Ces derniers mots étonnèrent la jeune fille, mais en même temps ils la rassurèrent.

L’heure marchait lentement. Elle finit cependant par arriver.

Aussi ponctuelle que la prêtresse Héro, Louise leva la trappe au dernier coup de deux heures, et trouva sur les premiers degrés le roi, qui l’attendait respectueusement pour lui donner la main.

Cette délicate déférence la toucha sensiblement.

Au bas de l’escalier, les deux amants trouvèrent le comte qui, avec un sourire et une révérence du meilleur goût, fit à La Vallière ses remerciements sur l’honneur qu’il recevait d’elle.

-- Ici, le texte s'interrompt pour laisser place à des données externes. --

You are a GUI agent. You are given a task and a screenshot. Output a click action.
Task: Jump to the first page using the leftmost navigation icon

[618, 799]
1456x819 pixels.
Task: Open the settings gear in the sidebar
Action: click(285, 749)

Puis, se tournant vers le roi:

– Sire, dit-il, notre homme est arrivé.

La Vallière, inquiète, regarda Louis.

– Mademoiselle, dit le roi, si je vous ai priée de me faire l’honneur de descendre ici, c’est par intérêt. J’ai fait demander un excellent peintre qui saisit parfaitement les ressemblances, et je désire que vous l’autorisiez à vous peindre. D’ailleurs, si vous l’exigiez absolument, le portrait resterait chez vous.

La Vallière rougit.

– Vous le voyez, lui dit le roi, nous ne serons plus trois seulement: nous voilà quatre. Eh! mon Dieu! du moment que nous ne serons pas seuls, nous serons tant que vous voudrez.

La Vallière serra doucement le bout des doigts de son royal amant.

– Passons dans la chambre voisine, s’il plaît à Votre Majesté, dit de Saint Aignan.

Il ouvrit la porte et fit passer ses hôtes.

Le roi marchait derrière La Vallière et dévorait des yeux son cou blanc comme de la nacre, sur lequel s’enroulaient les anneaux serrés et crépus des cheveux argentés de la jeune fille.

La Vallière était vêtue d’une étoffe de soie épaisse de couleur gris perle glacée de rose; une parure de jais faisait valoir la blancheur de sa peau; ses mains fines et diaphanes froissaient un bouquet de pensées, de roses du Bengale et de clématites au feuillage finement découpé, au-dessus desquelles s’élevait, comme une coupe à verser des parfums, une tulipe de Harlem aux tons gris et violets, pure et merveilleuse espèce, qui avait coûté cinq ans de combinaisons au jardinier et cinq mille livres au roi.

Ce bouquet, Louis l’avait mis dans la main de La Vallière en la saluant.

Dans cette chambre, dont de Saint-Aignan venait d’ouvrir la porte, se tenait un jeune homme vêtu d’un habit de velours léger avec de beaux yeux noirs et de grands cheveux bruns.

C’était le peintre.

Sa toile était toute prête, sa palette faite.

Il s’inclina devant Mlle de La Vallière avec cette grave curiosité de l’artiste qui étudie son modèle, salua le roi discrètement, comme s’il ne le connaissait pas, et comme il eût, par conséquent, salué un autre gentilhomme.

Puis, conduisant Mlle de La Vallière jusqu’au siège préparé pour elle, il l’invita à s’asseoir.

La jeune fille se posa gracieusement et avec abandon, les mains occupées, les jambes étendues sur des coussins, et, pour que ses regards n’eussent rien de vague ou rien d’affecté, le peintre la pria de se choisir une occupation.

Alors Louis XIV, en souriant, vint s’asseoir sur les coussins aux pieds de sa maîtresse.